At first, Harris aspired to be a director. However, a life of directing was not meant to be for the talented young Harris, as he soon became engrossed by the limelight of acting. Harris’ impeccable talent soon became apparent after only a year at the London Academy of Music and Dramatic Art, he grasped his first stage debut in The Quare Fellow.
The young actor’s profile spiralled upwards in the succeeding years as he made his way onto television screens worldwide.
His first role was a character without a name in the Alive and Kicking 1958,
A more famous role as King Arthur in the Broadway hit Camelot
The beloved Albus Dumbledore in the first two films of the Harry Potter series.
He appeared in the World War II action adventure The Guns of Navarone with Gregory Peck, David Niven and Anthony Quinn.
Harris perfected the character of Frank Machin in This Sporting Life 1963.

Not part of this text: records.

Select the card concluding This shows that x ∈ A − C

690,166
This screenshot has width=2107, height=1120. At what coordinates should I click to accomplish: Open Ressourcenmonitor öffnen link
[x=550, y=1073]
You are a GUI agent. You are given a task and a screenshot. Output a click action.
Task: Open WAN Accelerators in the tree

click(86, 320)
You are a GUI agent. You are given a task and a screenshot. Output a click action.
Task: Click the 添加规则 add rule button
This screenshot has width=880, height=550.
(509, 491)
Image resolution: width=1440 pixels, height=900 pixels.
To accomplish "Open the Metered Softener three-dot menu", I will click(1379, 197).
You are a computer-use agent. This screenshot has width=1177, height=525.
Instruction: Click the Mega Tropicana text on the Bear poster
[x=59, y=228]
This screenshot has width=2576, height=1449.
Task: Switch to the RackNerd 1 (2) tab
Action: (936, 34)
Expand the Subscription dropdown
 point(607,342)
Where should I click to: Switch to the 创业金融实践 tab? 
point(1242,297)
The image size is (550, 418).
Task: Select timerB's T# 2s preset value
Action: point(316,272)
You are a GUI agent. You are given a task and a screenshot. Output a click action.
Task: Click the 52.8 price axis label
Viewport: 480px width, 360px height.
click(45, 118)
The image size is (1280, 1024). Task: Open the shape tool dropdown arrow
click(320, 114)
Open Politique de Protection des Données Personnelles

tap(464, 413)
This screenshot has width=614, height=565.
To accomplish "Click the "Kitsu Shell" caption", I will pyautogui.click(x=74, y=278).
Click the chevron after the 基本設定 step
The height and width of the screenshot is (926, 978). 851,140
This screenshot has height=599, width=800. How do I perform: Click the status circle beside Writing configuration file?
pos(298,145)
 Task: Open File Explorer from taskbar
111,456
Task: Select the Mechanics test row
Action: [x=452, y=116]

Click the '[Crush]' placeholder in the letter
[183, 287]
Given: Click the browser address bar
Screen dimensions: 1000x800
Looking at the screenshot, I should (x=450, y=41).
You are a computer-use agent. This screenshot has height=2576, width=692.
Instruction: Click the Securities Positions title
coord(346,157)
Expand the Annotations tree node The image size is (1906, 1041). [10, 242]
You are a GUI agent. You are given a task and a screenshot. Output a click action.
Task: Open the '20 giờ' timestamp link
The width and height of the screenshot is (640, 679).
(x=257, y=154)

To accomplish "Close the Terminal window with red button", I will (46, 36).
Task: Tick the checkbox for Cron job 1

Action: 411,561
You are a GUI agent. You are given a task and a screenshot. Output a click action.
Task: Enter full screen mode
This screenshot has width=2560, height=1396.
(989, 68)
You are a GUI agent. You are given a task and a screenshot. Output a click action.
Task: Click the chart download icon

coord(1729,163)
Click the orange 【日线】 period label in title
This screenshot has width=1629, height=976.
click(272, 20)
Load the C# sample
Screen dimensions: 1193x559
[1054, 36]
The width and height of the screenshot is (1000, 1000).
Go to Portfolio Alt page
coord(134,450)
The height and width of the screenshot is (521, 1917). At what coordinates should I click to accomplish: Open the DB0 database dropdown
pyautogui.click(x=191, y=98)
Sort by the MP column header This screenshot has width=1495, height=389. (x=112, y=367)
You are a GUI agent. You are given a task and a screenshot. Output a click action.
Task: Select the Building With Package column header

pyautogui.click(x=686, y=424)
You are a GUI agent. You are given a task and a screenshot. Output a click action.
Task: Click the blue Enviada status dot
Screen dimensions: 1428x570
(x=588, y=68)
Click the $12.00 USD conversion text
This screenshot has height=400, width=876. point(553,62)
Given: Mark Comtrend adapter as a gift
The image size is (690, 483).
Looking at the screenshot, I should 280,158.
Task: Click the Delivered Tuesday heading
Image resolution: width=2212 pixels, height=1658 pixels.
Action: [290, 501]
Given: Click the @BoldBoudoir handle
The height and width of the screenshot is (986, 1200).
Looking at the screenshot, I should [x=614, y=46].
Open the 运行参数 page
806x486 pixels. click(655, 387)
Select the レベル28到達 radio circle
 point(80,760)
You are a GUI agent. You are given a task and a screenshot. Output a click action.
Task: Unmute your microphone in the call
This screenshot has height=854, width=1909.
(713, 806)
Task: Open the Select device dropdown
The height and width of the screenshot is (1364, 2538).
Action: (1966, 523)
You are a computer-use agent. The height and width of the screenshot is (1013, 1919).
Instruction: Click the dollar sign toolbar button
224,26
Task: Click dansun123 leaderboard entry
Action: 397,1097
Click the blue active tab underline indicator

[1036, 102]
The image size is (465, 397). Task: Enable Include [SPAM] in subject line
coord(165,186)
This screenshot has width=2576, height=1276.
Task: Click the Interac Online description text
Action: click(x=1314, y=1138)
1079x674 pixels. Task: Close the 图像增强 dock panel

One of Harris’ Irish roles was the intimidating Bull McCabe in The Field 1990
Harris also earned raves for his portrayal of Roman leader Marcus Aurelius in 2000’s Gladiator starring Russell Crowe
During his lifetime Harris showed critics that he could hold his own against such Hollywood heavyweights as Marlon Brando. He netted an Academy Award nomination with his roles as the fighting farmer, Bull McCabe.